Lightweight Locks (LWLocks)

Lightweight locks protect shared-memory data structures such as buffer mapping tables, WAL insertion slots, and the lock manager’s own hash tables. They support shared (read) and exclusive (write) modes, use atomic operations for the fast path, and put waiters to sleep on OS semaphores rather than busy-waiting.

Overview

LWLocks sit between spinlocks and heavyweight locks in the locking hierarchy. They are fast enough for per-page or per-hash-partition protection (a few dozen instructions in the uncontended case) yet rich enough to support read/write semantics and ordered wakeup of waiters.

Key properties:

Two modes: LW_SHARED (multiple readers) and LW_EXCLUSIVE (single writer, blocks readers).
No deadlock detection: Code must acquire LWLocks in a consistent order.
Automatic release on error: The elog() recovery path calls LWLockReleaseAll(), so it is safe to ereport(ERROR) while holding LWLocks.
Interrupts deferred: Query cancel and die() are held off while any LWLock is held, preventing partial updates to shared structures.
Wait-free shared acquisition when uncontended: A single atomic compare-and-exchange is sufficient.

Key Source Files

File	Purpose
`src/backend/storage/lmgr/lwlock.c`	Acquire, release, wait queue management
`src/include/storage/lwlock.h`	`LWLock` struct, `LWLockMode` enum, tranche IDs
`src/include/storage/lwlocklist.h`	Enumeration of all individually-named LWLocks
`src/include/storage/lwlocknames.h`	Auto-generated names for individual LWLocks

How It Works

The Atomic State Variable

Each LWLock contains a single pg_atomic_uint32 state that encodes both the lock mode and holder count:

  Bit layout of LWLock.state (32 bits):
  +----+----+----+------------------------------+
  | 31 | 30 | 29 |  28 ... 0                    |
  +----+----+----+------------------------------+
    |    |    |       |
    |    |    |       +-- Number of shared lockers (up to ~500 million)
    |    |    +---------- LW_FLAG_RELEASE_OK: waiters may be released
    |    +--------------- LW_FLAG_HAS_WAITERS: wait queue is non-empty
    +-------------------- LW_VAL_EXCLUSIVE: lock is held exclusively

  LW_VAL_EXCLUSIVE  = (1 << 24)  -- sentinel for exclusive hold
  LW_SHARED_MASK    = ((1 << 24) - 1)  -- mask for shared holder count

Acquisition Protocol (Four Phases)

The acquisition protocol addresses a subtle race: between the moment a backend sees the lock is held and the moment it enqueues itself, the holder might release.
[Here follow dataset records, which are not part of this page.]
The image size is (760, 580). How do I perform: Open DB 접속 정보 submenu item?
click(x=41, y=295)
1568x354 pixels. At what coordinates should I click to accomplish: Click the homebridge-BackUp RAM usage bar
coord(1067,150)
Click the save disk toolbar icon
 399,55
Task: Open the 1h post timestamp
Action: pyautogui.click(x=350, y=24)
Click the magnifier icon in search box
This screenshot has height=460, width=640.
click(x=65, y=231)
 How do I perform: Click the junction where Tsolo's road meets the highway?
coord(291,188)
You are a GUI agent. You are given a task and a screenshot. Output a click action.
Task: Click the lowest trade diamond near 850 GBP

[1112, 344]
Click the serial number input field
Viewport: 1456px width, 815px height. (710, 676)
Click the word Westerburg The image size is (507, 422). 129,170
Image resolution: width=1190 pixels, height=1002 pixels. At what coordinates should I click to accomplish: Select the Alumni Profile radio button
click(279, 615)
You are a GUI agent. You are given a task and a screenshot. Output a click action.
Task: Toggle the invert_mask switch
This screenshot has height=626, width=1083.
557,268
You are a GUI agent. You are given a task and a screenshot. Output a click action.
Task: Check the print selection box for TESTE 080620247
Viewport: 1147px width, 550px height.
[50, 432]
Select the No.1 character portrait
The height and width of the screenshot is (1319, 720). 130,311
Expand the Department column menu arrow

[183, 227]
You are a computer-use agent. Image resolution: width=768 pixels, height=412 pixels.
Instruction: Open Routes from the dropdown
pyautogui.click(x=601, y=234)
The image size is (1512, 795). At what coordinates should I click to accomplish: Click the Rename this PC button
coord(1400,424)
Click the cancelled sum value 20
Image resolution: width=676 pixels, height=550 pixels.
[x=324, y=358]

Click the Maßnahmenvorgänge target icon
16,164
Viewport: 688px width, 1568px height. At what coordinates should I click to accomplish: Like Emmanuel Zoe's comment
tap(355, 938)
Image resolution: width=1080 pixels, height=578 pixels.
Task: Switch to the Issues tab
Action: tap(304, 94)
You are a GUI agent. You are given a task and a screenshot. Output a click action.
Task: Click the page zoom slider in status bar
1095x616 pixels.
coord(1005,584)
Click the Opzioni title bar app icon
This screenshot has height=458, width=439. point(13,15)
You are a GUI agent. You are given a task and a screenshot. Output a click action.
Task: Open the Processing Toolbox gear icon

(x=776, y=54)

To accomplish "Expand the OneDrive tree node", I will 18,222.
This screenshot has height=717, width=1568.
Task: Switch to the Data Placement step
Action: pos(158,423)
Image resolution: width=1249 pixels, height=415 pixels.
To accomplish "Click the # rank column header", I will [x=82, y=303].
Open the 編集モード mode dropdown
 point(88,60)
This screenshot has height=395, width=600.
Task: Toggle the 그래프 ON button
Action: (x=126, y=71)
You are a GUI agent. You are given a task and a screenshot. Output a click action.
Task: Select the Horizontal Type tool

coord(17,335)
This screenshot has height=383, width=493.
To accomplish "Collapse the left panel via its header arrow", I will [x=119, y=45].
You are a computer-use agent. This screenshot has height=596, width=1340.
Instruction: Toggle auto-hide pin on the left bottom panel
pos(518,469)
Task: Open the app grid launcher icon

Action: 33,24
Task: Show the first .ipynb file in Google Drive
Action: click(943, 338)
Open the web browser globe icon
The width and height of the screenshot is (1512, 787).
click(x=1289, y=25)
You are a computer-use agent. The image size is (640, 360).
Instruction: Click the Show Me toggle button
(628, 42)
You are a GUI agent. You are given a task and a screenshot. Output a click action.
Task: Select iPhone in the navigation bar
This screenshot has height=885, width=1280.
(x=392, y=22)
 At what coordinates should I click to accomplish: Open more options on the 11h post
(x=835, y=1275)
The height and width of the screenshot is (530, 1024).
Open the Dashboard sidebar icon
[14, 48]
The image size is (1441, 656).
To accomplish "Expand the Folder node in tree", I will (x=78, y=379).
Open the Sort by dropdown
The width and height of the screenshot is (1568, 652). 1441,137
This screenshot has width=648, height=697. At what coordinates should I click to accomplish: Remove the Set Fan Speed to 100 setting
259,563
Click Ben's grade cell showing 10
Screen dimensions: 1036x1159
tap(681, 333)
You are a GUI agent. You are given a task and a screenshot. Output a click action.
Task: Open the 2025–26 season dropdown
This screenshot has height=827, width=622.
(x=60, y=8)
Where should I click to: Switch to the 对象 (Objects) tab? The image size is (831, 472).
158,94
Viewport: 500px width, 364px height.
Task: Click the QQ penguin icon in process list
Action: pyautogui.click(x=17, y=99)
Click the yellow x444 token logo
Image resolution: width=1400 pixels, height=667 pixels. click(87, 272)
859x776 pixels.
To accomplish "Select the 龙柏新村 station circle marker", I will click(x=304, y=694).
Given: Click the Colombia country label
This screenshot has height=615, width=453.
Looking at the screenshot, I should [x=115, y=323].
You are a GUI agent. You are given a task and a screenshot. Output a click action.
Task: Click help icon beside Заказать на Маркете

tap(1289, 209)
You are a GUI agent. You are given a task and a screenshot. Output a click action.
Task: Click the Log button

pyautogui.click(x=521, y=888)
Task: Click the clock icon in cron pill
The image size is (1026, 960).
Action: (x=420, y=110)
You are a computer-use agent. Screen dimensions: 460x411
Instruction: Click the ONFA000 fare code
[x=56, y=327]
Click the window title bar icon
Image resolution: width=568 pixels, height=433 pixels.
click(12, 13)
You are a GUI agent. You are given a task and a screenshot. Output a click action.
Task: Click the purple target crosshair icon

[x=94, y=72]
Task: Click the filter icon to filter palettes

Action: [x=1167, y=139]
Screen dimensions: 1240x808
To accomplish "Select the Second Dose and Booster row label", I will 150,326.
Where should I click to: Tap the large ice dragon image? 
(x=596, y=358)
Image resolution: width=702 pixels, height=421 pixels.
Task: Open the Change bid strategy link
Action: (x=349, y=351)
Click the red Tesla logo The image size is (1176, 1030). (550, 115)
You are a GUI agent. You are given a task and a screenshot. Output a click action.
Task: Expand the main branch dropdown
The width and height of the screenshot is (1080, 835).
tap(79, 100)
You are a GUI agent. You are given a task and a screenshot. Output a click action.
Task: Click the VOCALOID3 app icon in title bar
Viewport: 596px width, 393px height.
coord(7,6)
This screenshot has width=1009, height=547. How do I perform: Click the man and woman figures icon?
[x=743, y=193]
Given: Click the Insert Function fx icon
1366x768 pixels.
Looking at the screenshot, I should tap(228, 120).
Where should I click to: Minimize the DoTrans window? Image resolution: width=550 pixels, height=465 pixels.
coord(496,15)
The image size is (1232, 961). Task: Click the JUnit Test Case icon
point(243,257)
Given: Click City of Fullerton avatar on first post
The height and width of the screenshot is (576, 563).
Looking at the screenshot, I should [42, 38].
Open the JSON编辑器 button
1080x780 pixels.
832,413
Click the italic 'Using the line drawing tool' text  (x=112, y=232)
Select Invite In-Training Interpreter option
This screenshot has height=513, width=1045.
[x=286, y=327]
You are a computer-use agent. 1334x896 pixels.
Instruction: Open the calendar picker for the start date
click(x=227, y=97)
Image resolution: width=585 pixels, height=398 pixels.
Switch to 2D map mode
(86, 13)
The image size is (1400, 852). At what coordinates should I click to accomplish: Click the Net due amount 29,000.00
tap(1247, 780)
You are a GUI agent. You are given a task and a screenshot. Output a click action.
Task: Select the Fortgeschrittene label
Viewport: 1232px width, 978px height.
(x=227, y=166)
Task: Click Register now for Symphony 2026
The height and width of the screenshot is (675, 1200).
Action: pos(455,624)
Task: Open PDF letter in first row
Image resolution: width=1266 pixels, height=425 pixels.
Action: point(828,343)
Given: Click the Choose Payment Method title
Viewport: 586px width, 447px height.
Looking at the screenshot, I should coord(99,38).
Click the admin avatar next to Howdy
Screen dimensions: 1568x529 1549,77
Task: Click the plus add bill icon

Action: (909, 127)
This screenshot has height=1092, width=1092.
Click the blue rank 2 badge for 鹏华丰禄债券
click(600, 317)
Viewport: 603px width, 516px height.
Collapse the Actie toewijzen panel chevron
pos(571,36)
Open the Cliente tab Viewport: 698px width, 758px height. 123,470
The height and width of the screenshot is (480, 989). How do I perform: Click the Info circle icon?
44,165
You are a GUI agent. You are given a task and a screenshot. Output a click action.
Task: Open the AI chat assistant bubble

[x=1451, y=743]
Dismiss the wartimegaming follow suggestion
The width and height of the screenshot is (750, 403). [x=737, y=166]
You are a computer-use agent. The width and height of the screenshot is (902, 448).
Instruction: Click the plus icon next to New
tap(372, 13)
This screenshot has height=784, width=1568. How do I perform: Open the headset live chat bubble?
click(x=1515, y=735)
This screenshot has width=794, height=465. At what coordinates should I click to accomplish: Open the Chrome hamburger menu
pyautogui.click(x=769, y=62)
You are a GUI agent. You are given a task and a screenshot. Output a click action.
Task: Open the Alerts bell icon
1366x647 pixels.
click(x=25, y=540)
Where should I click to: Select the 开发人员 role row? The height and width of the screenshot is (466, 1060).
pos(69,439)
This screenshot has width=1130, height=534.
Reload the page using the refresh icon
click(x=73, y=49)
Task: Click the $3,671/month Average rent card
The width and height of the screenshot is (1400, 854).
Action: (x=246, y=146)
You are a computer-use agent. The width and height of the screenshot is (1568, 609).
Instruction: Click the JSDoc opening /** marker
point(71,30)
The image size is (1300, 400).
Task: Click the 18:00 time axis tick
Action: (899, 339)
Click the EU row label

The four-phase protocol prevents missed wakeups:

LWLockAcquire(lock, mode)
  |
  +-- Phase 1: Atomic attempt
  |     If mode == LW_SHARED:
  |       atomic_fetch_add(&state, 1)  -- increment shared count
  |       If no exclusive holder: SUCCESS
  |       Else: undo the add, proceed to Phase 2
  |     If mode == LW_EXCLUSIVE:
  |       atomic_compare_exchange(&state, 0, LW_VAL_EXCLUSIVE)
  |       If succeeded: SUCCESS
  |       Else: proceed to Phase 2
  |
  +-- Phase 2: Enqueue on wait list
  |     Acquire lock->waiters spinlock (via atomic ops on state)
  |     Add PGPROC to lock->waiters list
  |     Set LW_FLAG_HAS_WAITERS
  |     Set my lwWaitMode, lwWaiting = LW_WS_WAITING
  |
  +-- Phase 3: Retry atomic attempt
  |     Try Phase 1 again (lock may have been released during enqueue)
  |     If succeeded: dequeue self, SUCCESS
  |
  +-- Phase 4: Sleep
        Call PGSemaphoreLock(proc->sem) -- block on OS semaphore
        When woken: goto Phase 1

Release Protocol

LWLockRelease(lock)
  |
  +-- If held exclusively:
  |     atomic_sub(&state, LW_VAL_EXCLUSIVE)
  |   Else (held shared):
  |     atomic_sub(&state, 1)
  |
  +-- If new state == 0 and LW_FLAG_HAS_WAITERS is set:
        Acquire waiters list
        Walk the list:
          - Wake all waiting shared lockers (if no exclusive waiter ahead)
          - Or wake the first exclusive waiter
        PGSemaphoreUnlock(each woken proc->sem)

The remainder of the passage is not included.